BabygotBack1988's picture

thats its not ur fault shes a crazy bitch and most probly an ugly cow 2 if my BM is anything to go off
or just give her the look down the nose looks as if to say u ever do that again i will kick ur aarse my BM just walkied into my house and demanded her kids go no where near my cig whch i had before the kids even come in it made me so angry i think she noticed my evil i will put my cig out in your eye if u ever do that again and has never been a pest since

must be my red hair hahahaha

life is a box of choclates you never know what your going to get (i always pick the coffe of the box what about you ) Blum 3

ColorMeGone2's picture

Unfortunately, there are just some "mothers" out there who hate their ex-husbands and their ex-husbands' new wives more than they love their own children. They will find any excuse they can to try to justify their actions, but at the end of the day, that's what it boils down to... hating the other parent/stepparent more than they love their own children. I have a BM like this, too, and it's sad, because the only person her children will ever have to blame for the lack of relationship with their father and their half-siblings is H.E.R.

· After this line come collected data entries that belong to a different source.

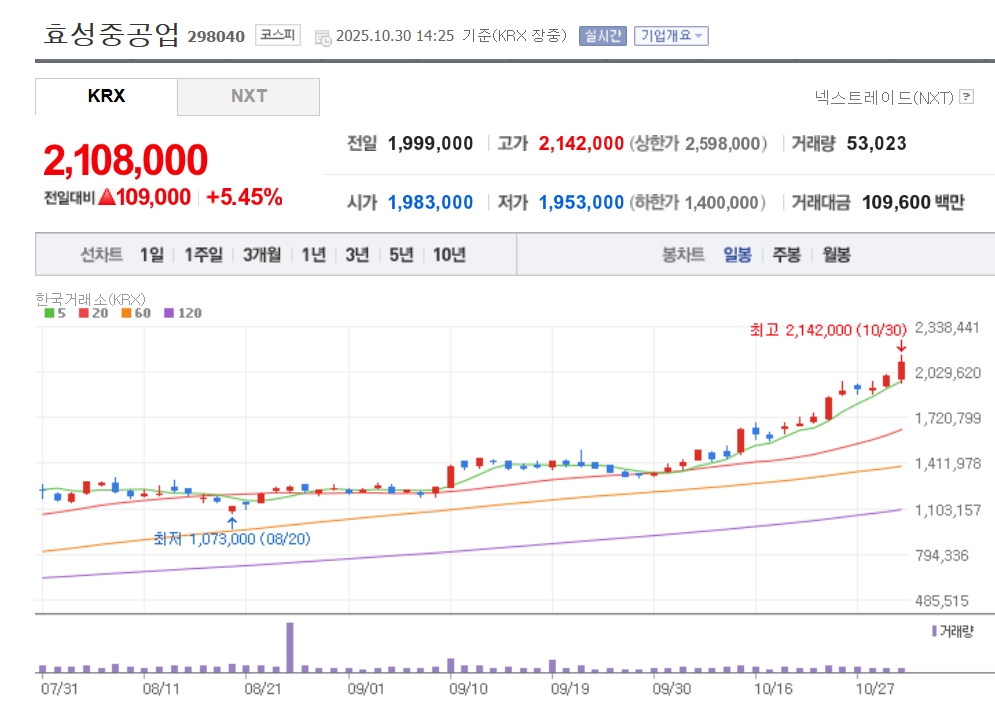Expand the 기업개요 dropdown
Viewport: 995px width, 721px height.
[x=671, y=36]
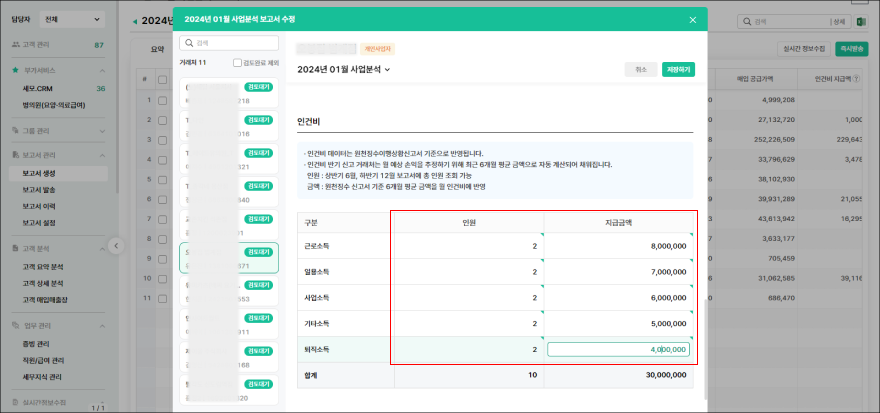880x413 pixels.
Task: Check the first row checkbox in table
Action: tap(162, 100)
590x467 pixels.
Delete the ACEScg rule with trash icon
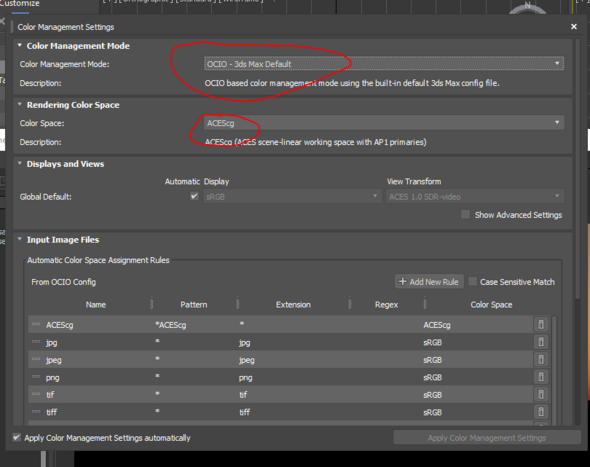541,324
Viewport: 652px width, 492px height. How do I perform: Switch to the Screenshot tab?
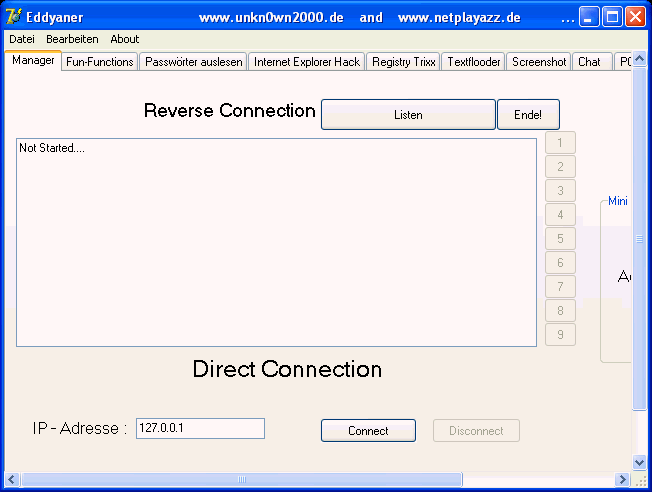539,62

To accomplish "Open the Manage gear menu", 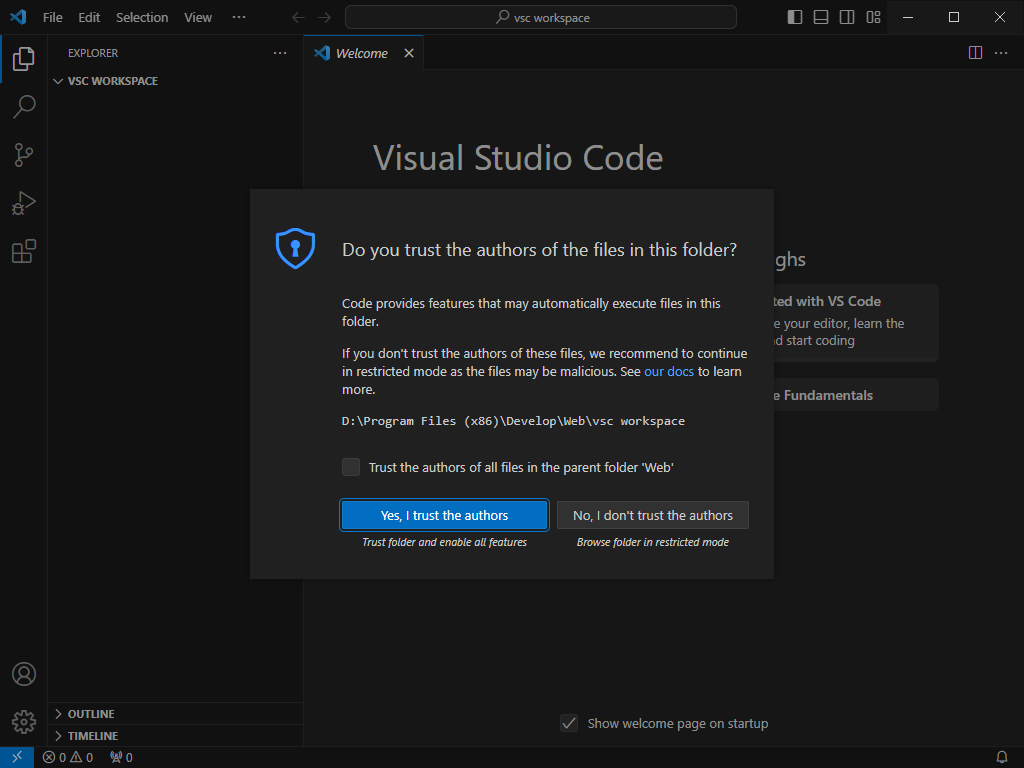I will click(24, 722).
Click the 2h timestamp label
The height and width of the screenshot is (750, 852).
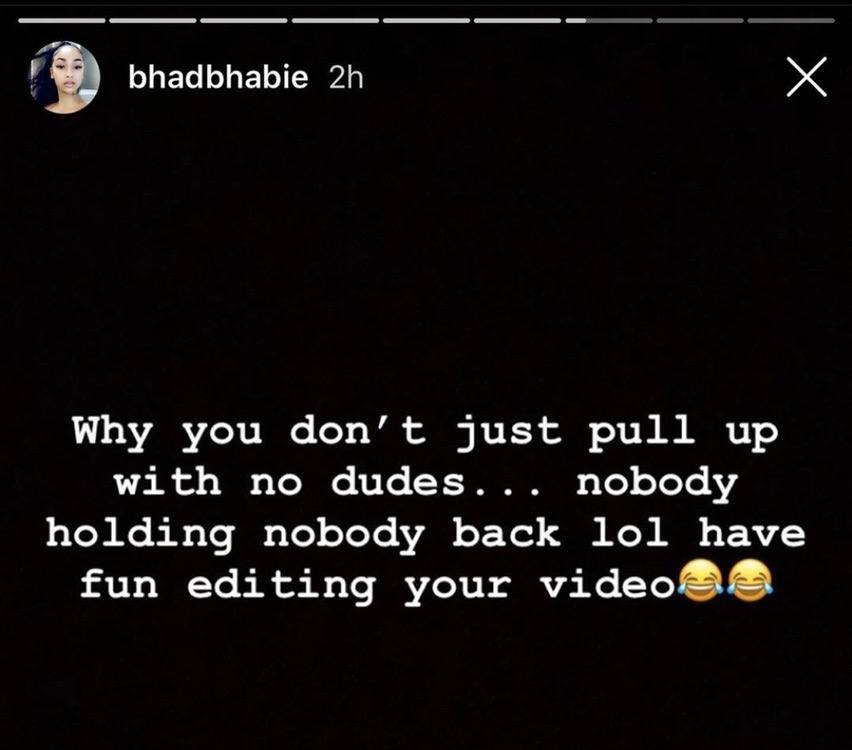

♥ Georgia, the un-stepmom ♥

"Good men don't just happen. They have to be created by us women." (from ROSEANNE)

bellacita's picture

she has done so much to us, now she seven hurting members of his family. they were never married, and she lied to get pregnant and now she strying to make him choose between his daughter and his life and everyone in it, including his other kids. why cant she just let him see her and give her CS and leave us alone? and the thing that kills me is she acts like shes such a good mother and loves her kid so much. if she did she wouldnt be trying to push her father away just out of vindictiveness and spite, and to collect a bigger paycheck. UGH!!!!!!!!!! but karma comes back around and when shes old enough to be told why her father couldnt be part of her life, she will have no one to blame but BM.

steppie1999's picture

I never thought of it that way before....BM's hatred for us being stronger than the love for her own children....I'll remember that one Wink

"SOME PEOPLE WEREN'T MEANT TO HAVE CHILDREN" Sad

smurfy1smile's picture

Oh the things I have to look forward to. My FSS is only 4 1/2 months old. So far so good with BM. I have, unknown to BM, had my say on many things regarding FSS through BF. I am helping BF get together what he wants for parenting time and emailing them to BM. She takes forever - several days - to respond and so far has been pretty agreeable but won't offer anything. BF has to suggest everything.

Sweetness's picture

That is a really good way of putting it. Well, I thought about telling her how silly she was but knowing me, I would say a whole bunch of really hurtful below the belt things and end up looking like the fool! So better to just walk away and let her push her daughter in to my arms!